Persipura Tumbang di Kandang, Adhyaksa FC Kunci Tiket Super League

JAYAPURA - Persipura Jayapura harus menelan pil pahit setelah takluk 0-1 dari Adhyaksa FC pada laga playoff Championship di Stadion Lukas Enembe, Jumat (8/5/2026). Kekalahan ini sekaligus mengubur mimpi Mutiara Hitam untuk kembali tampil di Super League musim depan.
Atmosfer stadion yang bergemuruh sejak kick-off pukul 15.00 WIB sempat membakar semangat tuan rumah. Ribuan suporter memberikan dukungan penuh, namun tekanan besar justru menjadi beban tersendiri bagi Persipura dalam laga penentuan tersebut.
Tim tamu tampil dengan pendekatan taktis yang disiplin. Pasukan asuhan Ade Suhendra memilih bermain rapat dan mengandalkan serangan balik cepat. Strategi itu terbukti efektif saat Adilson Silva mencetak gol pada menit 45+1’, memanfaatkan celah di lini pertahanan Persipura.
Gol di penghujung babak pertama itu menjadi pukulan telak bagi tuan rumah. Meski lebih dominan dalam penguasaan bola, Persipura kesulitan menembus pertahanan solid Adhyaksa FC. Dari pinggir lapangan, pelatih Rahmad Darmawan terus menginstruksikan anak asuhnya untuk tetap tenang, namun eksekusi di lapangan kerap terburu-buru.

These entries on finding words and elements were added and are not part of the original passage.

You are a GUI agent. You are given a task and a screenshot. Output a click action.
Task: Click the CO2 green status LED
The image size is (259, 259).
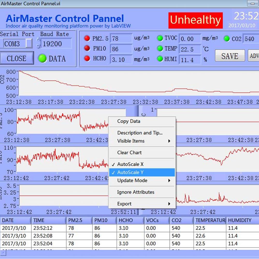click(227, 38)
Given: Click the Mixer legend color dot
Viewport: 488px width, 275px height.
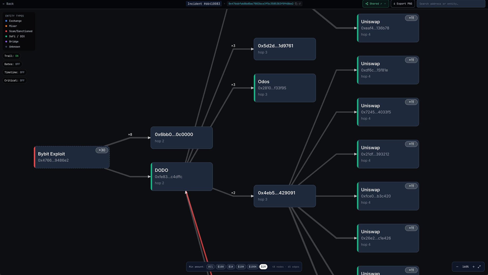Looking at the screenshot, I should [6, 26].
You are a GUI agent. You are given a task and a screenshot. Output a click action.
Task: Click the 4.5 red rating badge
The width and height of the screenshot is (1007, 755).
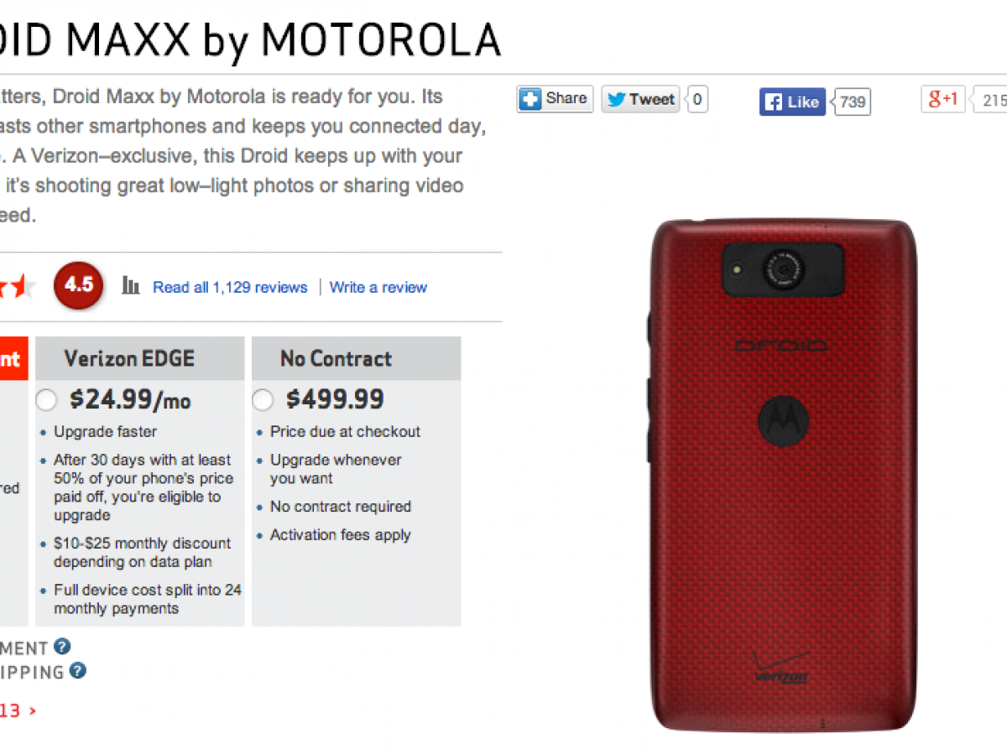pos(79,286)
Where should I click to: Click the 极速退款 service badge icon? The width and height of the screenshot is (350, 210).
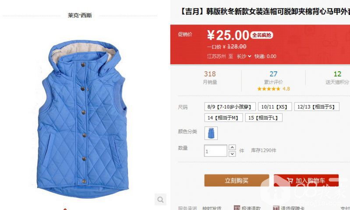pos(237,208)
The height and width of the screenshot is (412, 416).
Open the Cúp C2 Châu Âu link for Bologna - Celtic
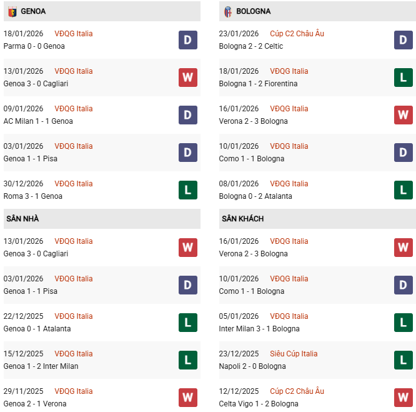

Memasuki babak kedua, Persipura meningkatkan intensitas serangan. Pergerakan Gunansar Mandowen dan Jeam Kelly Sroyer dari sisi sayap beberapa kali merepotkan pertahanan lawan. Sayangnya, penyelesaian akhir menjadi titik lemah yang tak kunjung teratasi.
Di sisi lain, kiper Jefri Wibowo Suliarno tampil gemilang di bawah mistar. Ia berulang kali menggagalkan peluang emas Persipura, menjaga keunggulan tipis timnya hingga akhir laga.
Adhyaksa FC semakin menegaskan keunggulan dengan permainan disiplin di 20 menit terakhir. Pengalaman Makan Konate di lini tengah membantu tim tetap tenang dalam menghadapi gempuran tanpa henti dari tuan rumah.
Meski sempat mendapatkan peluang melalui bola mati, Persipura gagal memanfaatkannya menjadi gol penyeimbang. Hingga peluit panjang dibunyikan, skor 1-0 untuk Adhyaksa FC tetap bertahan.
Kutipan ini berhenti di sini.